All I know, is you have to be **** good! =)


----------



## RedRoan (Mar 2, 2009)

> All I know, is you have to be **** good! =)


Haha yeah, lots of 'Pride in the work' sorta stuff :-D


----------



## Jillyann (Mar 31, 2009)

Oh yes! Have you made any saddles yet? Can you post some pictures of your work?


----------



## shesinthebarn (Aug 1, 2009)

Well, my husband is a silver/goldsmith, so that kind of think can be a career, and not a side job. He does buckles for show series, cuttings and rodeos, along with all kinds of horsey jewellery.
The biggest thing is to get educated in it. He went to school for 4 years, and still does continuing education, as well as teaching beginning engravers.
Maybe contact a local saddle maker, and ply him with questions? They may even let you apprentice!


----------



## MIEventer (Feb 15, 2009)

I have a friend who is a Saddle Maker and fitter. She was trained by Schleese himself. It takes years of apprentiship, you have to find a good name to work under and train under. Not just any Tom, ****, or Harry. 

She is very booked, booked for months in advance. She travels all over Canada doing jobs, and jobs that are well paid for.

I have another friend, she owns her own Tack Store and bought the Rembrandt Line. She now makes the Classic Rembrandts aka Classic Saddlery. She trained and schooled in Europe/England for a few years.

It's a good job, but you have to find the right person to teach you, for you to studdy under and apprentice under.

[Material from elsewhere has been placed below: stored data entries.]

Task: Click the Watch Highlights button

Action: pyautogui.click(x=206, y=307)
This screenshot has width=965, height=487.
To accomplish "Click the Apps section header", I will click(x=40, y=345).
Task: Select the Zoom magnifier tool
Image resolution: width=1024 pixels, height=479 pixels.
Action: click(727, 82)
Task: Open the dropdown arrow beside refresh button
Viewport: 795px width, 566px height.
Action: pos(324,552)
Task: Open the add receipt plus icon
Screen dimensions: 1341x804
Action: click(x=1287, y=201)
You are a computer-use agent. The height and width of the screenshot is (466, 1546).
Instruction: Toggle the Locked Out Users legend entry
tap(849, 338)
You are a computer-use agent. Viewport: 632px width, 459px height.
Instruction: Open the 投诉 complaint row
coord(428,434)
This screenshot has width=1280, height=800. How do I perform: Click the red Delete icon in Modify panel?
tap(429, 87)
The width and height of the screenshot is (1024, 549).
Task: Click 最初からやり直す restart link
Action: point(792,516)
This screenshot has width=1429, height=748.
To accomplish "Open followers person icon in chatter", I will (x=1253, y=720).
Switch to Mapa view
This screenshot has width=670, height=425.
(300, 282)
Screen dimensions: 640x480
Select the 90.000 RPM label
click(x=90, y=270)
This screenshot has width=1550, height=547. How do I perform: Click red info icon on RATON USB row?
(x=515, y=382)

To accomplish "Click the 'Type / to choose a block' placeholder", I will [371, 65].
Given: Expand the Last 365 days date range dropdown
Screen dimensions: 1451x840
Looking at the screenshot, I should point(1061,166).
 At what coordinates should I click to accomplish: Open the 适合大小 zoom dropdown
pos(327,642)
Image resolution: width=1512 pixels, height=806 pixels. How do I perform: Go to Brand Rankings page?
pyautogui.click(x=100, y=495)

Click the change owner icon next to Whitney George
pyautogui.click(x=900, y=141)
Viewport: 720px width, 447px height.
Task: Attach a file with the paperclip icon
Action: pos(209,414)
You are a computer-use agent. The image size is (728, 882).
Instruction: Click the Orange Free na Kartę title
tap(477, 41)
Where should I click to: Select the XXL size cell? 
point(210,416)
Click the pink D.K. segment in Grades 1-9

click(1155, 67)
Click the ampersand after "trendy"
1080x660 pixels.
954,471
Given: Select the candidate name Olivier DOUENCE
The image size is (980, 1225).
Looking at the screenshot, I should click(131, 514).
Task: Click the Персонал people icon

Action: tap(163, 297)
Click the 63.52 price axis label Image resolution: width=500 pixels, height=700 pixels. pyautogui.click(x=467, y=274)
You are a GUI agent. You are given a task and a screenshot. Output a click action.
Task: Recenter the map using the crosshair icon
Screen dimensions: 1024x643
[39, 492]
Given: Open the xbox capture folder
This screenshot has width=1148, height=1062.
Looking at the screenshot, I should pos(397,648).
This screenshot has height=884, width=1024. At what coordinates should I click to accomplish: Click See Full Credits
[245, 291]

Not only do you have to learn how to work with saddles, but you have to learn about saddles through and through. You also have to learn about the horses backs and how each indavidual animal works. There is alot, alot alot to learn - and it takes years of studdy to get to that point.


----------



## RedRoan (Mar 2, 2009)

Ah thanks for the info guys! Looks like my wish of becoming a full time saddle maker might come true :-D.

I am in Oregon and would like to stay here... do any of you know of any good saddlerys here that I might as for an apprenticeship under to get started? I tried looking for classes and the closes places are in Colorado and Nevada that I could find :-(.


----------